Federation Manager Guide › Federation Partnerships › Name ID and Attributes for the Assertion (Asserting Party)

Name ID and Attributes for the Assertion (Asserting Party)

The Name ID identifies a user in a unique way in the assertion. The format of the Name Identifier establishes the type of content used for the ID. Specifying the Name ID format is required because it is always included in the assertion.

Attributes in the assertion are optional; however, the target application can use them for customization.

To specify the Name ID format and other attributes

1. Select values for the Name ID Format and the Name ID Type in the Name ID group box.

   The relying party uses these values to know how to interpret the value that is passed in the assertion.

   Note: You can click Help for a description of fields, controls, and their respective requirements.

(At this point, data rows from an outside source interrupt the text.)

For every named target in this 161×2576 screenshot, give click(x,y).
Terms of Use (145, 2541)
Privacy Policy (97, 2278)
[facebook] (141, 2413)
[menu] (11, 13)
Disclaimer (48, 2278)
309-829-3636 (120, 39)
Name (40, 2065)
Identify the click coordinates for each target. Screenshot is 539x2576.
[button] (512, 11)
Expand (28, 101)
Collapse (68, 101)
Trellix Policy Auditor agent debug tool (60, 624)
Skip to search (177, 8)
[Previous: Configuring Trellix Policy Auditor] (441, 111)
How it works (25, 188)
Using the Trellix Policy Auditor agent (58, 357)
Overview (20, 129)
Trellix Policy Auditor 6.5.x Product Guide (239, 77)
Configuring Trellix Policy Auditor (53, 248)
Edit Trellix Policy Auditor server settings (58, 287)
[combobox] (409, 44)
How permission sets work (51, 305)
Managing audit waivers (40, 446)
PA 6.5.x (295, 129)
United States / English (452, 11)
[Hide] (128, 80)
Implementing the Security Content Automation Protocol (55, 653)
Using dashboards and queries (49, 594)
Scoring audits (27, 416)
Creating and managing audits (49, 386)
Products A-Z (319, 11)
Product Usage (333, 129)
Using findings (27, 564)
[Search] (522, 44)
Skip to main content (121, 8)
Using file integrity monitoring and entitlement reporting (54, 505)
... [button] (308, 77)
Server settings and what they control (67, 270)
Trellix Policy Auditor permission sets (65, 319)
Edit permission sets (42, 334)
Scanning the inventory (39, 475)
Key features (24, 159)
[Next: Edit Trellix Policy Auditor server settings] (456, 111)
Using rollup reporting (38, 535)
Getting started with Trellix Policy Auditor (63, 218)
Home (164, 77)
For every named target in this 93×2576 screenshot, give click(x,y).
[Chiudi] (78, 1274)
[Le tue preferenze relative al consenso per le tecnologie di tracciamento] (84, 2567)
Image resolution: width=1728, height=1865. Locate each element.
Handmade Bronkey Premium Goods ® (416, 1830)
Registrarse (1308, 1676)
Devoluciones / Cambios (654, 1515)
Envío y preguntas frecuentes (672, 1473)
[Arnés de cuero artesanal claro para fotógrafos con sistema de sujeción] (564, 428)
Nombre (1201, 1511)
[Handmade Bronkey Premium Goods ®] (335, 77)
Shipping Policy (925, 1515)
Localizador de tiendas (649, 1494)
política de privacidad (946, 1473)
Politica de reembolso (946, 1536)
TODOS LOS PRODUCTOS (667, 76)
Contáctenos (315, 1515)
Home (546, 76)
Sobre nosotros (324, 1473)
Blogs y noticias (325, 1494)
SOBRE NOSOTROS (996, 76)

2. Based on the value of the Name ID Type, do one of the following:
   • Complete the Value field if you selected Static or User Attribute for the Name ID type.
   • Complete the Value and the DN specification fields if you selected the DN Attribute for the Name ID type.
3. (Optional - SAML 2.0 only) Select Allow Creation of User Identifier so the asserting party can create a value for the NameID. For this feature to work, the AuthnRequest from the relying party must include an AllowCreate attribute.

   Note: If you select this option, the value of the Name ID Format must be Persistent Identifier.

4. (Optional) Click Add Row in the Assertion Attributes table to specify one or more attributes for inclusion in the assertion. You can optionally encrypt the attribute.

   Click Help for a description of the columns in this table.

5. Click Next to continue with partnership configuration.